TI Sound Bite: "We need statewide uniformity, not a patchwork of local laws."

Advocate's Sound Bite: "Every community deserves the right to debate what's best for it. Our local government knows what is best for our community. Local smokefree air laws are important because the public is educated about the health dangers of secondhand smoke and is engaged in the debate about an appropriate law. Compliance is much higher and enforcement easier with local laws because the public understands the need for the law. Preemptive state laws, while preventing local governments from exercising their authority to enact appropriate laws for their communities, do little, if anything, to protect people from secondhand smoke."


  • Preemption is a tobacco industry tactic. It is easier for them to undermine one big fight in the state legislature than 100 local campaigns throughout a state.
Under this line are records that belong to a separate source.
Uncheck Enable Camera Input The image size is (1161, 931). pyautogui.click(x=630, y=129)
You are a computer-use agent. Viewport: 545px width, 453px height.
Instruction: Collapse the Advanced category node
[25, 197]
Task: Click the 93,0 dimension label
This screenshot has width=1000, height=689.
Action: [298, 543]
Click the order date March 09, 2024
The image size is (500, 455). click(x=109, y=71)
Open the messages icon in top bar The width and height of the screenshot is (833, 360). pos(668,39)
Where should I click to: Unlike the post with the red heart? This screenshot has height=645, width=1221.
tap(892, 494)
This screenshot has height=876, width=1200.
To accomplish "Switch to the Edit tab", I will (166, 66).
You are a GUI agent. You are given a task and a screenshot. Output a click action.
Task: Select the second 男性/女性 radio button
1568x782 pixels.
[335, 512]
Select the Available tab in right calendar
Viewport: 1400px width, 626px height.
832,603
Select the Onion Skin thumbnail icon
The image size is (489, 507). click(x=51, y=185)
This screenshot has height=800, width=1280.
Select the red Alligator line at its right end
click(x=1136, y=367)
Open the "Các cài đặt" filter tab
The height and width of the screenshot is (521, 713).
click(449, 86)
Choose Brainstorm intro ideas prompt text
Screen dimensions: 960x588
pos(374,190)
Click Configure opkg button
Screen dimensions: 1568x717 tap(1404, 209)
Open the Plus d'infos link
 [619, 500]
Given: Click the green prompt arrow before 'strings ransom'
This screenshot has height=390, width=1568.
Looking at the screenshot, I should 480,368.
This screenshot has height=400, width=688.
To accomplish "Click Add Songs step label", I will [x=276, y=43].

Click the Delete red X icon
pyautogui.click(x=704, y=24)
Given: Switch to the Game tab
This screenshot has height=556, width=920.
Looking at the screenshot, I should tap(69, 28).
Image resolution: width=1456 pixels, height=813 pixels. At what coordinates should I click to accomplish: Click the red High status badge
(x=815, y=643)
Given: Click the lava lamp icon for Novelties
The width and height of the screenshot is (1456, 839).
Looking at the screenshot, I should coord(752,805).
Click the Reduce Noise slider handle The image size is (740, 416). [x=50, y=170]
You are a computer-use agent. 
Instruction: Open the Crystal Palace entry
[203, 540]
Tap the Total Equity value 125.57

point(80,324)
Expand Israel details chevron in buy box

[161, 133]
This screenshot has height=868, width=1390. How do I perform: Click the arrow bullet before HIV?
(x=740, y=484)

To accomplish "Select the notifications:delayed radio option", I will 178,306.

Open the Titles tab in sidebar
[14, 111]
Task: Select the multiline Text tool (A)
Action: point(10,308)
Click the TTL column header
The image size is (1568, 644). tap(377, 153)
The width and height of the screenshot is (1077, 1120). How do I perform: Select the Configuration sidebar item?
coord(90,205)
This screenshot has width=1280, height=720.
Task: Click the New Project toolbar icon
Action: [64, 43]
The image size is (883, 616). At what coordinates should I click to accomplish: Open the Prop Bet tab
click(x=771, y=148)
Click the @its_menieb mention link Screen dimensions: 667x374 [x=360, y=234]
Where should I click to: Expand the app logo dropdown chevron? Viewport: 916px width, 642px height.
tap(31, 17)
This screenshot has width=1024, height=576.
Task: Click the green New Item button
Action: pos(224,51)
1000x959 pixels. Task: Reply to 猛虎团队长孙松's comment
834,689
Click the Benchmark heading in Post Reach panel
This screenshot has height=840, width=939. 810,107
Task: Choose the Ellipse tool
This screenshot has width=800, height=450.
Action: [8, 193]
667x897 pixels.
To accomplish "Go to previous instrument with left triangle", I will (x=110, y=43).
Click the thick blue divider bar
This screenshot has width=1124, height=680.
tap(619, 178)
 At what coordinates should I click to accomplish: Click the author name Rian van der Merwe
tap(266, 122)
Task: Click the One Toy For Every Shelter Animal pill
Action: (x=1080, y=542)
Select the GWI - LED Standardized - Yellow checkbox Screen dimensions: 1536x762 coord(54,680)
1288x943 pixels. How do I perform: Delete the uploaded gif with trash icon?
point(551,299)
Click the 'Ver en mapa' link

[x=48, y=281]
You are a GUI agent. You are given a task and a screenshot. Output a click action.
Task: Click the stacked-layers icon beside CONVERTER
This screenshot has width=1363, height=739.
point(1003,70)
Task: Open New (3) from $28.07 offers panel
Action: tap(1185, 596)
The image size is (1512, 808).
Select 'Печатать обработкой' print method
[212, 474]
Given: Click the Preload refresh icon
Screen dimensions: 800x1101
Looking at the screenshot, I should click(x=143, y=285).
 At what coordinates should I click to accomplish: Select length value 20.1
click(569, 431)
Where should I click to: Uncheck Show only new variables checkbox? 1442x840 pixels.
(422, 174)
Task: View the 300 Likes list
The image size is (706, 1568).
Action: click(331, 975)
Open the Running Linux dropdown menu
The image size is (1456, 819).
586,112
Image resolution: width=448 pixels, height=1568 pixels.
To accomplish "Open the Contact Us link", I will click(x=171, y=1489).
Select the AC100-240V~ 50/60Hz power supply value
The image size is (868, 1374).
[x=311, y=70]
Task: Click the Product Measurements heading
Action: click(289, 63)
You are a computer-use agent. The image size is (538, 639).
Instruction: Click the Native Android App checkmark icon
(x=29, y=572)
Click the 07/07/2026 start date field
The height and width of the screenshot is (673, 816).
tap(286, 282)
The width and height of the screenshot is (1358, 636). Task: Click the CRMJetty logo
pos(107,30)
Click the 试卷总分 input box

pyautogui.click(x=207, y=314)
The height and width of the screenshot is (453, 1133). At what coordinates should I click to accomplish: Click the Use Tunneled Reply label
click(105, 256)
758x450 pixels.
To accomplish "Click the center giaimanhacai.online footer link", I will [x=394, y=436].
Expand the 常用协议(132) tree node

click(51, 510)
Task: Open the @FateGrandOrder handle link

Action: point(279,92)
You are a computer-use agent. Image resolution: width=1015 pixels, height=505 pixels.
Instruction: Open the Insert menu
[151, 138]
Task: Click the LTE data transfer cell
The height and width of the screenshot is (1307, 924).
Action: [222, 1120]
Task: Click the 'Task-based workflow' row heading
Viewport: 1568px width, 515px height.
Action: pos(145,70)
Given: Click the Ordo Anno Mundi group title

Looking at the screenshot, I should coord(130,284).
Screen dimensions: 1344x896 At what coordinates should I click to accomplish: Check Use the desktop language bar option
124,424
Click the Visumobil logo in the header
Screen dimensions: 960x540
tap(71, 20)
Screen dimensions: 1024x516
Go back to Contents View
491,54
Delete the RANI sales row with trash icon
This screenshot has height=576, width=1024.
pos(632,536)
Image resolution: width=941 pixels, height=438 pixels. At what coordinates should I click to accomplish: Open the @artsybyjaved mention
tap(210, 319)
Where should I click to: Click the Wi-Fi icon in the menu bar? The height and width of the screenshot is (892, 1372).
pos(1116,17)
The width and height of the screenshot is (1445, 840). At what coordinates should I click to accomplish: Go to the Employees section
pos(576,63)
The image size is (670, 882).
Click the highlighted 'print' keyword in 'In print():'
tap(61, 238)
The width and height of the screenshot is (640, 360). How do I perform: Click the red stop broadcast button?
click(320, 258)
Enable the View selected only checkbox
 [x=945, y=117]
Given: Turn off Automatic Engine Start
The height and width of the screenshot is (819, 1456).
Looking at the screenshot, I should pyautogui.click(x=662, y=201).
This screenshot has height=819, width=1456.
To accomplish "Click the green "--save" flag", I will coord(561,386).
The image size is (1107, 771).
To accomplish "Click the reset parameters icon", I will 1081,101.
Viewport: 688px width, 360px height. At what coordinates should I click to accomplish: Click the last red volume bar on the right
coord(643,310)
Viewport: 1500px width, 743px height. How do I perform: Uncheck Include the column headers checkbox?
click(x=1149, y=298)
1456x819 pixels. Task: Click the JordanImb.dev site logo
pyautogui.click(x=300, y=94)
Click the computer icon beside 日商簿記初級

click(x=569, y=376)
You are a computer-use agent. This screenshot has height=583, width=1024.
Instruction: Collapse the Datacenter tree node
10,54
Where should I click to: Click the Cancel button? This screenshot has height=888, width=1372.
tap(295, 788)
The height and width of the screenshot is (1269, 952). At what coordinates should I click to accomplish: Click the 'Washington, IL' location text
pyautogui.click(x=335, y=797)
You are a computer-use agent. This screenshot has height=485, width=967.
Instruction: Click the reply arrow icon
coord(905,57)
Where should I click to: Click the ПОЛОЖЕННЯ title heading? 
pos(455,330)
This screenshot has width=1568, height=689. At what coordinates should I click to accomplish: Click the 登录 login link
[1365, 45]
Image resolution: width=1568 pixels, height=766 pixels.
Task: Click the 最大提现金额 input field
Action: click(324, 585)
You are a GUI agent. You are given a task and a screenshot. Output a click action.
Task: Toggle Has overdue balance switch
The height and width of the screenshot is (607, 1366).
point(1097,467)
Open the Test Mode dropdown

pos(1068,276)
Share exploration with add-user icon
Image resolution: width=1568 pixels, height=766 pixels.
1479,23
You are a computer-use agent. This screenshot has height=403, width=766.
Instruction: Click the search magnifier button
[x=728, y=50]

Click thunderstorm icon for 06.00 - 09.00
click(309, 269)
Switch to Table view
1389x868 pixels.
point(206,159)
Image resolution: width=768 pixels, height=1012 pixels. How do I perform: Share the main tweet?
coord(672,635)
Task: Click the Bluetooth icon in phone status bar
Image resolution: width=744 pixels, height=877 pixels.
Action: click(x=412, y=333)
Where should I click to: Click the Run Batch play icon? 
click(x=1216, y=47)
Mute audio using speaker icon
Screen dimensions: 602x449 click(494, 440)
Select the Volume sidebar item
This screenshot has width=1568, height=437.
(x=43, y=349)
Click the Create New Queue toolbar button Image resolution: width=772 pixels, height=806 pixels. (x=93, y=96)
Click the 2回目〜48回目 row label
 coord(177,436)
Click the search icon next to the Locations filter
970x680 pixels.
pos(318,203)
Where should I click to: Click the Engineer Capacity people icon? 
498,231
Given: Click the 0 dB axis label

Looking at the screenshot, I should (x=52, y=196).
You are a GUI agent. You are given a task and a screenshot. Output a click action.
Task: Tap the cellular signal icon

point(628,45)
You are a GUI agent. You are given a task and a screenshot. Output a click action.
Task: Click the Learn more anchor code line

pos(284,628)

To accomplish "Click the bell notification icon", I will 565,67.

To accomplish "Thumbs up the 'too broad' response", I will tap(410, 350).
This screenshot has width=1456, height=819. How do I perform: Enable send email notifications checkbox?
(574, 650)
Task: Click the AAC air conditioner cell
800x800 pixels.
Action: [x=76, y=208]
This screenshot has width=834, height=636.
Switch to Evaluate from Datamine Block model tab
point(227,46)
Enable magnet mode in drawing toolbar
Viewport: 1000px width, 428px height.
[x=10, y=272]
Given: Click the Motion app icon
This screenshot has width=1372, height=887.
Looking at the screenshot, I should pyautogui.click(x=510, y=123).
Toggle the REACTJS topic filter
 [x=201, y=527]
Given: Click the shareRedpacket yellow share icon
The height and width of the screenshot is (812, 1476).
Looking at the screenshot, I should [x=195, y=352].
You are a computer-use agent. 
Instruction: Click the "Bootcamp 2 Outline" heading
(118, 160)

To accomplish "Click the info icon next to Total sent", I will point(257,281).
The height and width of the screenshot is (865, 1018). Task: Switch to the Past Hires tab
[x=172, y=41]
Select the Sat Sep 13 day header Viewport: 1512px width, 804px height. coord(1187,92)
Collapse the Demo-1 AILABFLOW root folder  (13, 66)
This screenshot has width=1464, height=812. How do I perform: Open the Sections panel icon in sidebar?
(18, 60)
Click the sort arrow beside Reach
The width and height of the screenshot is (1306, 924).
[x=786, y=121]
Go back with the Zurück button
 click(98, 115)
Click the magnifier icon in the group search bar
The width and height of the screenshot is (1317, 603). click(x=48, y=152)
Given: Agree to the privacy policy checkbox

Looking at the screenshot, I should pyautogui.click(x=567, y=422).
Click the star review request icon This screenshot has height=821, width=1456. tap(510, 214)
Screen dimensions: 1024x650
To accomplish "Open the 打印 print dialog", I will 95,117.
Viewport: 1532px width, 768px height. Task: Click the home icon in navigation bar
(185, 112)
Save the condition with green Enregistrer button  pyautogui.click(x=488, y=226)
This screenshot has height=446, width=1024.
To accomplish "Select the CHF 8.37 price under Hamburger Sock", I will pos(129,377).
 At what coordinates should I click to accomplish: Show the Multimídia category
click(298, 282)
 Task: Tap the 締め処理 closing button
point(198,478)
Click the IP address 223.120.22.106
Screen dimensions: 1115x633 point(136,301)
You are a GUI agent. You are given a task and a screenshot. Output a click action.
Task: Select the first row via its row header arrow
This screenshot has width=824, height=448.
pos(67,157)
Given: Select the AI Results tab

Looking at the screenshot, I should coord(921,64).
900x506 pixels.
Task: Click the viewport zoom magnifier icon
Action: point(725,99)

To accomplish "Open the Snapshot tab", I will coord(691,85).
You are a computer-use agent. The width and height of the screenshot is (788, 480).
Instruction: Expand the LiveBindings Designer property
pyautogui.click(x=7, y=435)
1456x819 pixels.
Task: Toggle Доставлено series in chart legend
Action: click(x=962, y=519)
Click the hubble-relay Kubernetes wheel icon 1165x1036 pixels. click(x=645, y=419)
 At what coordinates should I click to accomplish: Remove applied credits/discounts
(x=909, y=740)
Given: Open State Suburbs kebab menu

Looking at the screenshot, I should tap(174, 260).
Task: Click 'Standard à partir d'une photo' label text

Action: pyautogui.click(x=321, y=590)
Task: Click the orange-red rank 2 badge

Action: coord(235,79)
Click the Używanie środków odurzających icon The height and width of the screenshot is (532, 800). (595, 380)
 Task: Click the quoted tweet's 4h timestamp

  • "When you have 95,000 local units of government in this country, and you have a finite amount of resources, then the smart thing to do is to try to limit the potential for mischief." -- Walker Merryman, The Tobacco Institute

  • Once preemption is passed, it's almost impossible to repeal it.

  • There are currently 22 states with some degree of preemption of local smokefree indoor air laws.

  • Not every community in a state is at the same level of support for smokefree air.

  • Tobacco companies are politically stronger in the state legislature, where their lobbyists and vast campaign contributions go to work in protecting their bottom line. They hate local policy action because it is where they are least effective.